Play video games with co-workers to increase office productivity: Study

Washington: Looking for enhancing your output at the office? It turns out playing video games with co-workers can ensure better performance at the workplace.

According to a recent study, work teams experienced a 20 per cent increase in productivity on subsequent tasks after playing video games together for just 45 minutes.

“To see that big of a jump, especially for the amount of time they played, was a little shocking. Companies are spending thousands and thousands of dollars on team-building activities, and I’m thinking, go buy an Xbox,” said Greg Anderson, co-author of the study.

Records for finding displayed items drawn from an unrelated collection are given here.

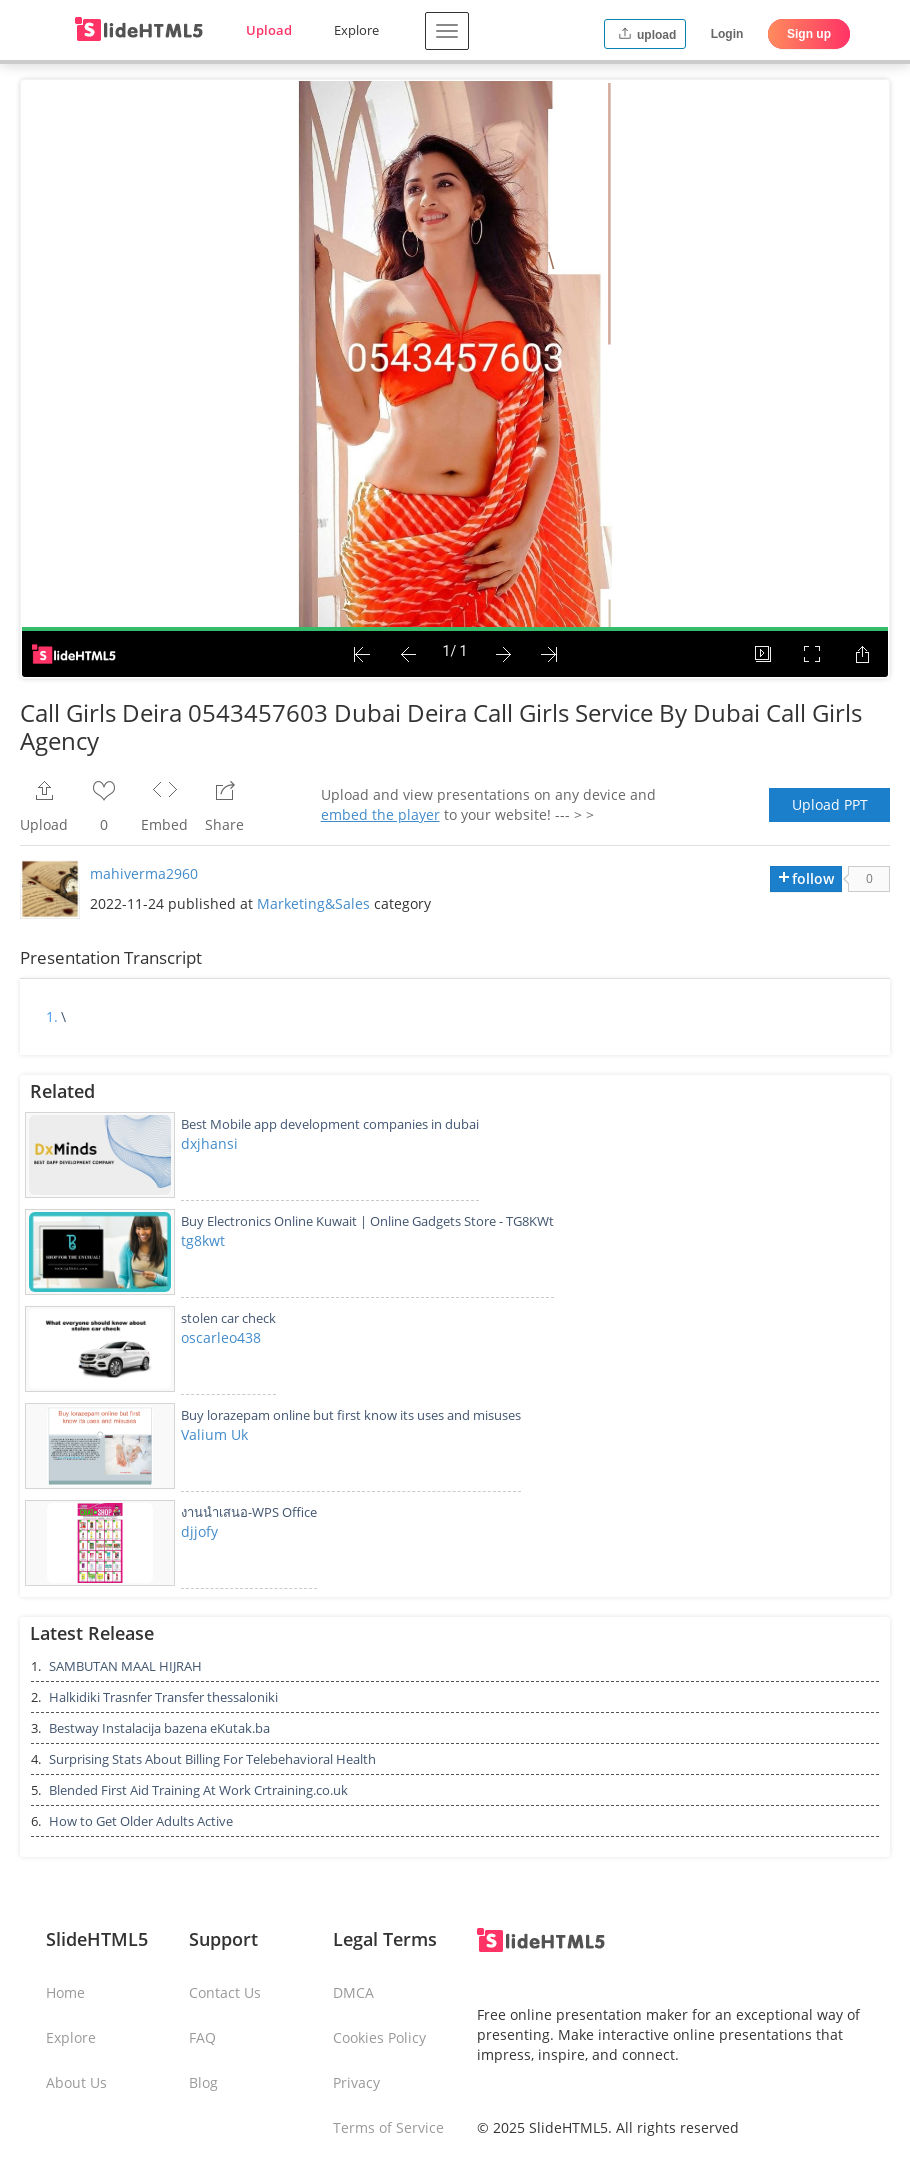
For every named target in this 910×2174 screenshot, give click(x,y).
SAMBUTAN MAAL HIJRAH (125, 1666)
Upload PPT (830, 804)
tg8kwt (203, 1240)
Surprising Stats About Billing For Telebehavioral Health (212, 1759)
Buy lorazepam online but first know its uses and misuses (351, 1415)
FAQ (202, 2037)
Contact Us (225, 1992)
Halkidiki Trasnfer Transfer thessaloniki (163, 1697)
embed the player (380, 814)
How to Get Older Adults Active (141, 1821)
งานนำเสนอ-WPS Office (249, 1512)
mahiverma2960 (144, 873)
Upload (269, 30)
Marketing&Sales (313, 903)
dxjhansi (209, 1143)
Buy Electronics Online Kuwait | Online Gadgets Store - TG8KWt (367, 1221)
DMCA (353, 1992)
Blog (203, 2082)
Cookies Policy (379, 2037)
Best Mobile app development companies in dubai (330, 1124)
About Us (76, 2082)
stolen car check (228, 1318)
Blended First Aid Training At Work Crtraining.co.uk (198, 1790)
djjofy (199, 1531)
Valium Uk (214, 1434)
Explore (356, 30)
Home (65, 1992)
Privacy (356, 2082)
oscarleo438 (221, 1337)
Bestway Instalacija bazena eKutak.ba (159, 1728)
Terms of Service (388, 2127)
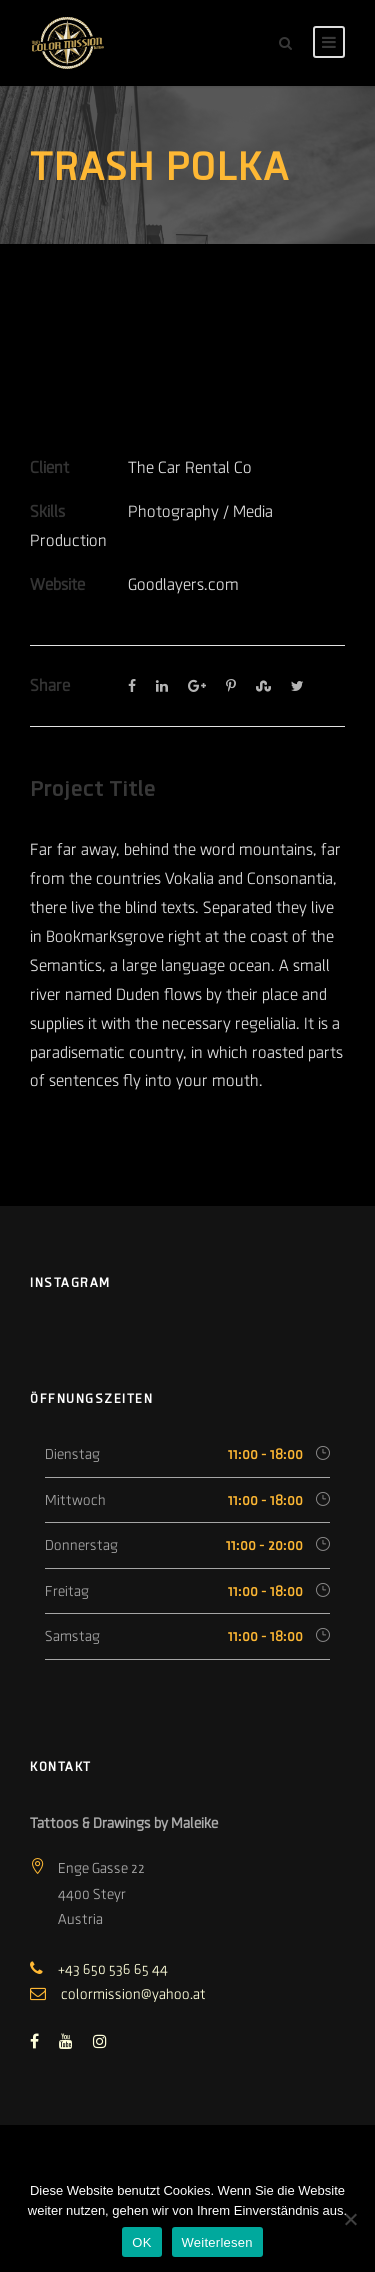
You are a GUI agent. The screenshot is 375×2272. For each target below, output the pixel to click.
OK (141, 2242)
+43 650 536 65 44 (113, 1969)
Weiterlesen (217, 2242)
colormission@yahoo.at (133, 1994)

As part of the study, the researchers recruited 352 individuals and randomly organized them into 80 teams, making sure no participants with pre-existing relationships were on the same team. For their initial experimental task, each team played in a geocaching competition called Findamine, an exercise created by previous IS researchers, which gives players short, text-based clues to find landmarks.

Participants were incentivized with cash rewards for winning the competition.

Following their first round of Findamine, teams were randomly assigned to one of three conditions before being sent out to geocache again: 1) team video gaming, 2) quiet homework time or 3) a “goal training” discussion on improving their geocaching results. Each of these conditions lasted 45 minutes and those in the video gaming treatment chose to play either Rock Band or Halo 4 — games selected because they are both familiar and require coordinated efforts among players.

The researchers found that while the goal-training teams reported a higher increase in team cohesion than the video-gaming teams, the video gamers increased actual performance on their second round of Findamine significantly, raising average scores from 435 to 520.

Findings of the study were published in the Journal of AIS Transactions on Human-Computer Interaction
“Team video gaming may truly be viable — and perhaps even optimal — alternative for team building,” said lead researcher Mark Keith.

Researchers also said it doesn’t matter if people are avid video gamers to see the positive effects of gaming together; they observed video game novices established communications norms — and built working relationships — even quicker with new teammates so as to learn the nuances of the game.